My strategy for taking the course was to carefully read all the material with the hope of recognizing the correct answer on the multiple choice test at the end. The course had 5 sections and after each one was a 5 question quiz. Throughout the text were randomly planted pictures of objects that were totally unrelated to the defensive driving course material.The quizzes contained detailed questions about these pictures.I think the testers were making sure I was actually reading the material and not cheating somehow. 
I flunked the first 3 quizzes, all for the same reason, I ran out of time. While I was in the middle of reading question 4, time ran out. Thankfully these tests didn’t count towards passing the course, but I was beginning to feel anxious as to whether I’d have enough time to pass the final test, which did count.
To ease my anxiety, I called the contact number for the course and talked with one of the technical “experts”. She sounded like she was about 12 years old and didn’t have a firm grip on the English language. I told her my concerns about not having enough time to pass the final test. I asked her in a variety of ways whether the final was arranged and timed in the same way as the quizzes, but she either did not understand my question or didn’t know the answer or didn’t care. I assume it was a combination of all three. She repeatedly told me all the things I would have to do if I failed to pass, including attending the class in Tucson and paying additional fees. I thought that I would get some kind of reassurance by calling for assistance, but instead my anxiety level shot way up. I really didn’t want to have to attend the class and pay additional money.

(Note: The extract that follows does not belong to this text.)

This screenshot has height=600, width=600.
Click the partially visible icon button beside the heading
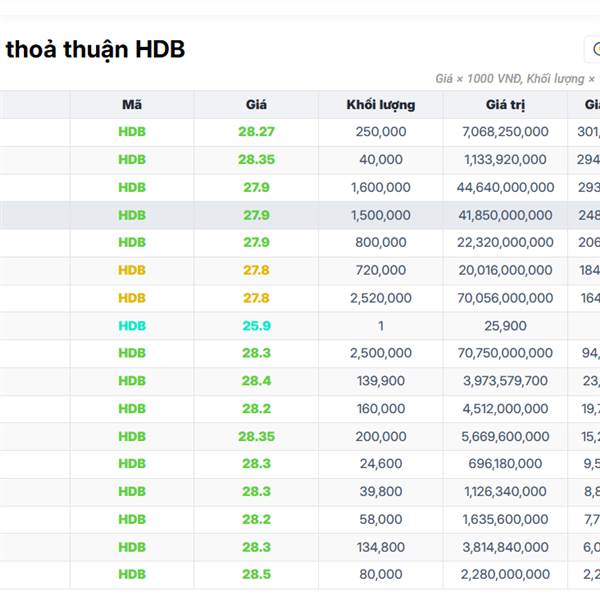(593, 49)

I pushed ahead with the course. I needed to speed up on the quizzes and I came up with a few of shaving off a little time. I used a mouse instead of the two finger method on my laptop pad and I increased the size of the text for ease of reading. I did some deep breathing exercises before taking the 4th quiz and to my delight, I passed,  a glimmer of hope. But on the 5th quiz the unexpected happened. My cat jumped up on the table getting in my way and breaking my concentration.. I flung him on the floor, felt bad for doing it, and flunked the quiz.
For the final test, I made sure the cat was sleeping in the other room with the door closed. I had been warned several times that once I started the final, I could not get out of it until it was over. Before starting, I was asked to verify that I was really who I said I was by answering 5 personal questions. Oh and by the way, this additional process would cost me another $15. This personal identification part happened after I clicked on, the final has started. One question was about my current bank. I couldn’t remember the answer and had to go into the bedroom and look it up. The time was ticking. In the process I woke up the cat who was sleeping in there and left the door to the room open. I found the answer, completed the personal questions and was ready to take the final, but I wasn’t sure where the cat was. But the final questions were totally easy and I had plenty of time to finish. The cat appeared on the rug in front of me where I was working and gave me this look like, what was the big deal?
These testing outfits need to design courses with us older folks in mind. There should be questions about how to avoid running down pedestrians in parking lots and how to safely back out of a parking space without having to turn your head around. And questions about golf carts and maybe one or two about what type of cushion to sit on so that you can see over the top of the steering wheel. And if you happen to smash through the front of Safeway, are you allowed a discount on the fruits and vegetables that are strewn all over the floor?